Sponges were sampled from multiple sites in the Northeast Atlantic from multiple cruises aboard the CCGS Amundsen. Benthic sponges were obtained through Box cores, Agassiz trawls, and through targeted sampling using the SuMO ROV. Sponges were photographed on board and in-situ when possible (using ROV camera). Collected sponges were retained for taxonomic analysis. Whole or portions of each collected sponge were preserved in 96% ethanol to prevent DNA degradation. Larger sponge fragments were frozen on board. Collected sponges are to be subsampled for morphology-based taxonomy (analysis of spicule structure and body form), and for molecular taxonomy through extraction and amplification of cytochrome oxidase subunit I (COI) mitochondrial DNA fragments for DNA barcoding. In total, 112 separate sponges were sampled during the 2015/2016 leg from depths ranging between 80-1148 metres and encompassing latitudes 60°18N to 68°15N. 31 specimens were collected using the ROV and therefore have associated in-situ video imagery which will aid in species identifications and descriptions. In total, 48 separate sponges were sampled during the 2017 leg from depths between 84 - 875 metres and encompassing latitudes 62°34N to 78°19N. Nine specimens were collected using the ROV and therefore have associated in-situ video imagery which will aid in species identifications and descriptions. In-situ videos are not included in the dataset but will be made available upon request. See Links to data section for contact.

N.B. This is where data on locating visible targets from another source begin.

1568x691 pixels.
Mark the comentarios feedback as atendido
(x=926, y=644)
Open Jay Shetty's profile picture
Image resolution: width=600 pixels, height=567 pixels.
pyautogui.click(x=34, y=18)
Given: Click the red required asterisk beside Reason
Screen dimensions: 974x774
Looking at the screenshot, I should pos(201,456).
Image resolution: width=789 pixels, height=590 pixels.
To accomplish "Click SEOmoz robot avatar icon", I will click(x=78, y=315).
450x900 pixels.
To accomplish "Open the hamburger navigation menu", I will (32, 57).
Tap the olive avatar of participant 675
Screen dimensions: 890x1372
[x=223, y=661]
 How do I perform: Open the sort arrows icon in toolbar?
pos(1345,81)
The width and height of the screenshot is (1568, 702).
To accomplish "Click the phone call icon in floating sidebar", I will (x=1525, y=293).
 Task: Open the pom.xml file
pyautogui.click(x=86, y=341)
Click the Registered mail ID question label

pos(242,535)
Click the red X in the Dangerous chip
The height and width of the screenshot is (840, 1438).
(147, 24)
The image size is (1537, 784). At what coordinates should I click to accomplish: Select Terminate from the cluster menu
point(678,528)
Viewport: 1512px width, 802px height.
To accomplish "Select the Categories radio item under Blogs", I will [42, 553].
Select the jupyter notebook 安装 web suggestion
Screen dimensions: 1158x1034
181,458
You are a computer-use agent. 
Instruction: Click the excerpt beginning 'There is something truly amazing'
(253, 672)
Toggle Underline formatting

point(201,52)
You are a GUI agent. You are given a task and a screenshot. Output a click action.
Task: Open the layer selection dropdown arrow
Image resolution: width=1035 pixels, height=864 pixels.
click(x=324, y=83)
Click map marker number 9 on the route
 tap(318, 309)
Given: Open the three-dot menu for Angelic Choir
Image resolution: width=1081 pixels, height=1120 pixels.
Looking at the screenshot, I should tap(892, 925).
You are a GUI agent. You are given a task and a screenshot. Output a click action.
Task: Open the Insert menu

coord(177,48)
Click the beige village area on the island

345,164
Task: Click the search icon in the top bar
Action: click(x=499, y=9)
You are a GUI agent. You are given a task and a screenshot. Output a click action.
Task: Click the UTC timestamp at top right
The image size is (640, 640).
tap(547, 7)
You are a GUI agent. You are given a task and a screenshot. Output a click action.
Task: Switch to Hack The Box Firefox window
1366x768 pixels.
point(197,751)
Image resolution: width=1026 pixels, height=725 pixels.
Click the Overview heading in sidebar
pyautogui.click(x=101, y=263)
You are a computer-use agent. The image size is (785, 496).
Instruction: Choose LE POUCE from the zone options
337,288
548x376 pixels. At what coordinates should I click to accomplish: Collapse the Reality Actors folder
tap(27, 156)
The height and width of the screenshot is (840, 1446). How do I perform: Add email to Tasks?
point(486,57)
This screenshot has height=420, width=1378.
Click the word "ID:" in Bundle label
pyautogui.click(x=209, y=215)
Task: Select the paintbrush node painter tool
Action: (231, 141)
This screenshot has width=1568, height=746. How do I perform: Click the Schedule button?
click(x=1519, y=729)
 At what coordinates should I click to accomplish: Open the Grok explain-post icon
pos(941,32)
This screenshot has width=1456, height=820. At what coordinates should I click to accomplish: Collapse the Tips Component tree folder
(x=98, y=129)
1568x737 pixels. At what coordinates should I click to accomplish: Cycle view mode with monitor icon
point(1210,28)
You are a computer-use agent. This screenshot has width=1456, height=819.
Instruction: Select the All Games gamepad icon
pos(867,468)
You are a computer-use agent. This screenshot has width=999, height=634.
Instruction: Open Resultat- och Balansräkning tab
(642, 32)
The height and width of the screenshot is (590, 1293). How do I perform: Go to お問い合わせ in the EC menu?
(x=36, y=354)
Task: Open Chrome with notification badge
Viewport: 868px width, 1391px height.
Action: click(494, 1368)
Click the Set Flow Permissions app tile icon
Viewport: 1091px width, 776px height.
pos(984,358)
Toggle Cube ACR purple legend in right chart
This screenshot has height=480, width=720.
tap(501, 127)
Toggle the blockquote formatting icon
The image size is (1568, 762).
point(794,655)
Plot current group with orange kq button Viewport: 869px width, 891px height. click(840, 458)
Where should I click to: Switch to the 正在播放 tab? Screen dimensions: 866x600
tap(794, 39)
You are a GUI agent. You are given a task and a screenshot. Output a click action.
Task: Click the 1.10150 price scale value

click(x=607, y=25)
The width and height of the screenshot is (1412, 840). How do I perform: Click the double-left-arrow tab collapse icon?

Agassiz trawl was deployed from the CCGS Amundsen to collect macrofauna. Catches were passed through a 2 mm mesh sieve. When possible, specimens were identified to the lowest taxonomic level, then count and weight. The unidentified specimens were preserved in a 4% seawater-formalin solution. Box corer was deployed to quantitatively sample diversity, abundance and biomass of infauna and to sample sediment. Sediments of a surface area of 0.125 m2 and 10-15 cm in depth were collected and sieved through a 0.5 mm mesh and preserved in a 4% formaldehyde solution for further identification in the laboratory. Sub-cores of sediments were collected for sediment pigment content, organic matter, sediment grain size, porosity; for sediment pigments, the top 1 cm was collected, although for sediment grain size, the top 5 cm was collected. Sediment pigment samples were frozen at -80°C, and porosity, organic matter and sediment grain size samples were frozen at -20°C.